We know that
$$\mathbb E[X^2 + Y^2 + 2XY] = \mathbb E[(X+Y)^2] \quad (1)$$
Obviously the function $g(X,Y) = (X+Y)^2$ is not linear. However, I have seen that $(1)$ is equal to $$\mathbb E[X^2] +\mathbb E[Y^2] + 2\mathbb E[XY] \quad (2)$$
But we know that $\mathbb E[g(x,y)] = g(\mathbb E[x,y])$ only if $g$ is linear. For example if $g(X,Y) =X+Y$, then $\mathbb E[X+Y] = \mathbb E[X] +\mathbb E[Y]$ because $X+Y$ is linear. So why does $(2)$ hold?

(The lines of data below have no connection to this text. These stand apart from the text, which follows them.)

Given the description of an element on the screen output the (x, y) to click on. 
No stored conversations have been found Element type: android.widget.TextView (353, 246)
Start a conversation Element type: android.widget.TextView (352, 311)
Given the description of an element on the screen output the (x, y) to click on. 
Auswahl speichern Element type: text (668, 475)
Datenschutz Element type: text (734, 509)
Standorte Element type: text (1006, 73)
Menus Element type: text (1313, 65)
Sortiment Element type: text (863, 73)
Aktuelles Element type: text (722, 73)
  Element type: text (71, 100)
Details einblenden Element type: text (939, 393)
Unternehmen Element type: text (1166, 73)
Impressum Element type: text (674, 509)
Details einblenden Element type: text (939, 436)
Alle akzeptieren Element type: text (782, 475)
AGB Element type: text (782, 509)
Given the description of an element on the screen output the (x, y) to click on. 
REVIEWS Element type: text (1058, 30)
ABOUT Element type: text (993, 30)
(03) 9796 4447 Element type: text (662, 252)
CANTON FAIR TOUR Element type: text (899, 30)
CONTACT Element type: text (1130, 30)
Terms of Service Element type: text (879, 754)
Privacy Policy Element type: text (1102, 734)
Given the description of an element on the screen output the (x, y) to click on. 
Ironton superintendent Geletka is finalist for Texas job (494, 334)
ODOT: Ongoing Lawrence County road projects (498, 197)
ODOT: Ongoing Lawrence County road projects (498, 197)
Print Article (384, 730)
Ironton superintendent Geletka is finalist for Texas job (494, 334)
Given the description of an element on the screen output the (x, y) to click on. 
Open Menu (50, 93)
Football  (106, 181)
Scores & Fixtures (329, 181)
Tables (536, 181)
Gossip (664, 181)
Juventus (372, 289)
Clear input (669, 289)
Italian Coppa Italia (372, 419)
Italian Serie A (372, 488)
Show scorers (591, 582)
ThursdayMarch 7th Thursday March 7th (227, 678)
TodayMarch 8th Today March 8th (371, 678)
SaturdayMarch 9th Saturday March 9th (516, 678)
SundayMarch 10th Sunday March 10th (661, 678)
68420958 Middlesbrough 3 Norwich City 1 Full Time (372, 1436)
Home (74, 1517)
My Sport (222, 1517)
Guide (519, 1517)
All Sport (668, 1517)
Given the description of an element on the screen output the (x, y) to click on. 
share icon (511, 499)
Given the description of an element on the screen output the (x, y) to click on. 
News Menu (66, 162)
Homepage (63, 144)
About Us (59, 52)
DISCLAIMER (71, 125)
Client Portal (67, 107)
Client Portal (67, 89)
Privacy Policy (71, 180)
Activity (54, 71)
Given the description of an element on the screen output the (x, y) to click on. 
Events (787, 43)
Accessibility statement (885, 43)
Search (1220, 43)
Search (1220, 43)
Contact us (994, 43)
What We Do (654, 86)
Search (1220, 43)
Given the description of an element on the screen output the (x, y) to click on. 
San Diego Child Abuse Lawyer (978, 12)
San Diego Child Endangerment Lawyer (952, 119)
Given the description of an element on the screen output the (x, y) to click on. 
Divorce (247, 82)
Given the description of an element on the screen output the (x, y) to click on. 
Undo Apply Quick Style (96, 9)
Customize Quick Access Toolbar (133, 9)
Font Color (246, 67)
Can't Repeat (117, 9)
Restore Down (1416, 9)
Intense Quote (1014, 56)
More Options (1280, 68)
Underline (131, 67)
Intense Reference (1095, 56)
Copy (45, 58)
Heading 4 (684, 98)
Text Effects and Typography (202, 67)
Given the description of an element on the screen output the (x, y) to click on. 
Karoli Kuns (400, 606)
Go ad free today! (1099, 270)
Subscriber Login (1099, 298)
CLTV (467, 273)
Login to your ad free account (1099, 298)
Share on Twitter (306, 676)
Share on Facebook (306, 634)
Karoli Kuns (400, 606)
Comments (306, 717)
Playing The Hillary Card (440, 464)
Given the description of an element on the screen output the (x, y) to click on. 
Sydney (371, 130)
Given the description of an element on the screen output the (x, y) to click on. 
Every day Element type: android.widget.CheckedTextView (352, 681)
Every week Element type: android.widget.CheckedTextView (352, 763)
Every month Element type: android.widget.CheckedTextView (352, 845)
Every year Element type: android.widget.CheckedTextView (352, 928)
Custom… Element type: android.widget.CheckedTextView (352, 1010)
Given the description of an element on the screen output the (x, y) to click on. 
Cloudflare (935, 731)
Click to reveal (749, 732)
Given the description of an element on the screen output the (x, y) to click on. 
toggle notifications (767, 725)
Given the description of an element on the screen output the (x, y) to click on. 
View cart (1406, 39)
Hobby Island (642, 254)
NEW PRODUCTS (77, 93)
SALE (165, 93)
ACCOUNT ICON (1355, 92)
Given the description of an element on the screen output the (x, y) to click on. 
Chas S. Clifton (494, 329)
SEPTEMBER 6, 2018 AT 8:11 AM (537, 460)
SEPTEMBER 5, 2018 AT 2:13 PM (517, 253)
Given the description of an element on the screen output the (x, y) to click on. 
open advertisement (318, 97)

$E[g(x,y)]\neq g(E[x,y])$ as $g(E[x,y])=E^2[x]+E^2[Y]+2E[x]E[y]\neq E[x^2]+E[y^2]+2E[xy]$, due to the fact that in general $E^2[x]\neq E[x^2]$.
The reason that 2 hold is that the mean operator is linear in the sense that $E[\sum_ia_if_i(X_i)=\sum_ia_iE[f_i(X_i)]$, where $f_i$ refers to some functions of random variables.